Büyük takım farkı

Büyük takım çalıştırmak kolay değildir. Her şeyden önce; geniş bir kadroya sahip olduğunuzdan, futbolcu seçiminde zorlanırsınız. Onun yanı sıra; kadronuz ne kadar geniş olursa olsun, kilit oyunculardan biri ya da birkaçı sakatlanırsa ciddi sorunlarla karşılaşırsınız.

Galatasaray hem acemi bir teknik direktör, hem de sakatlıklarla boğuşmaya başladı ligin ikinci yarısında. Deyim yerindeyse omurgası kırıldı. Yani, Semih, Melo ve Burak'ın sakatlanmasıyla bir tek Muslera kaldı geride. Galatasaray'ın geniş kadrosuna rağmen, bu futbolcuların yerini dolduracak kimsesi yok. Sarı-Kırmızılılar o kadar çok gol pozisyonu veriyor ki, en beklenmedik takımların karşısında bile yenik duruma düşebiliyor. Dün akşamki Kasımpaşa maçı da bunun bir örneği. Hamza'nın ilk büyük hatası; Burak oynayabilecek durumdayken, onu kulübede oturtmak. Kasımpaşa gibi bir takımla oynarken, Umut-Burak ikilisini sahaya sürmek zorundasınız. Umut, tek başına golcü santrfor görevini yerine getiremiyor. Yanında ikinci forvetin olması şart. Sneijder'i ikinci forvet gibi oynatmaya çalışmak, bu futbolcunun verimini düşürüyor. Ama Burak-Umut ikilisi, arkalarında da Sneijder olunca, rahat gol bulabiliyor.

Kasımpaşa maçında Semih ile Melo'nun yokluğunda Galatasaray öylesine pozisyonlar verdi ki, 2 golle kurtulması bile mucizeydi. Ama yediği gollerden daha fazla da pozisyon buldu. Ne var ki değerlendiremedi. İlk yarıda taraftarlara saç-baş yolduracak pozisyonları Sarı-Kırmızılılar harcadı. İkinci yarıya Burak'la başlayan Hamza hoca, goller geldikçe herhalde "Neden bu işi ilk yarıda yapmadım" diye düşünmüştür.
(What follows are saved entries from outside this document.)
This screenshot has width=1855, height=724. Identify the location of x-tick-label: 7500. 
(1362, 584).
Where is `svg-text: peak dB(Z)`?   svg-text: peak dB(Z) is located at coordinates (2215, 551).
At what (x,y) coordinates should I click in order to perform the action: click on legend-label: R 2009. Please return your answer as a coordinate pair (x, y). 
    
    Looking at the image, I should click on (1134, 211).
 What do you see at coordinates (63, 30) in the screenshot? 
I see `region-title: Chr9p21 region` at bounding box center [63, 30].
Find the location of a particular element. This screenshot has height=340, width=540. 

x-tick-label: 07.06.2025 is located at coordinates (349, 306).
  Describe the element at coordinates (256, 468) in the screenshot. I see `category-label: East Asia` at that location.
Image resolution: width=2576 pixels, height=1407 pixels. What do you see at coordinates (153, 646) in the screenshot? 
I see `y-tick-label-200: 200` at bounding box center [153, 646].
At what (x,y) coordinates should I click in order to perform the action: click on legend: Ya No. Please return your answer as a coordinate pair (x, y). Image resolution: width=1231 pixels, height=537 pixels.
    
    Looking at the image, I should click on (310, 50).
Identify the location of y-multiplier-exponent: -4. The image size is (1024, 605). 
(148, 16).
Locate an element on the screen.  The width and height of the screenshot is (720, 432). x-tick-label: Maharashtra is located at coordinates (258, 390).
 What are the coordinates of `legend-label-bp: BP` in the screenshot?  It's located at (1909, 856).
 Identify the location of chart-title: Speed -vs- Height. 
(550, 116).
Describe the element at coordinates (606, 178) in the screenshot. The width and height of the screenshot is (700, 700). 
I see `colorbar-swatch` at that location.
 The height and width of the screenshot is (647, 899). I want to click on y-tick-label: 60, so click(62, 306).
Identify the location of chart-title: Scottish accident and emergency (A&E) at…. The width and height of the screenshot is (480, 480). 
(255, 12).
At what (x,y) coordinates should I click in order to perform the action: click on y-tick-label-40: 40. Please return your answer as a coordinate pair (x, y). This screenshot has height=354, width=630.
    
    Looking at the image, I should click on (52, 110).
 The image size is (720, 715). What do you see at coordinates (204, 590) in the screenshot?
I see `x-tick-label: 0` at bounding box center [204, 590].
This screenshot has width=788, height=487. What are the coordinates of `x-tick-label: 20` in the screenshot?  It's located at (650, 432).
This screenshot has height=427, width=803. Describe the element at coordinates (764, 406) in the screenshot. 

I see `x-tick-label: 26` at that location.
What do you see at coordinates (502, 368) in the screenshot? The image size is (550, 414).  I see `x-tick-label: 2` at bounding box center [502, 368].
Galatasaray 10 dakikalık bir sürede 3-2 öne geçti. 4’üncü golü de buldu ancak nedense hakem ofsaytla ilgisi olmayan pozisyonu iptal etti.

Galatasaray'ın daha uzun bir yolu var. Bu yolda Hamza Hoca acemiliğini ne kadar çabuk atlatırsa, Sarı-Kırmızılılar da o kadar iddialı olur.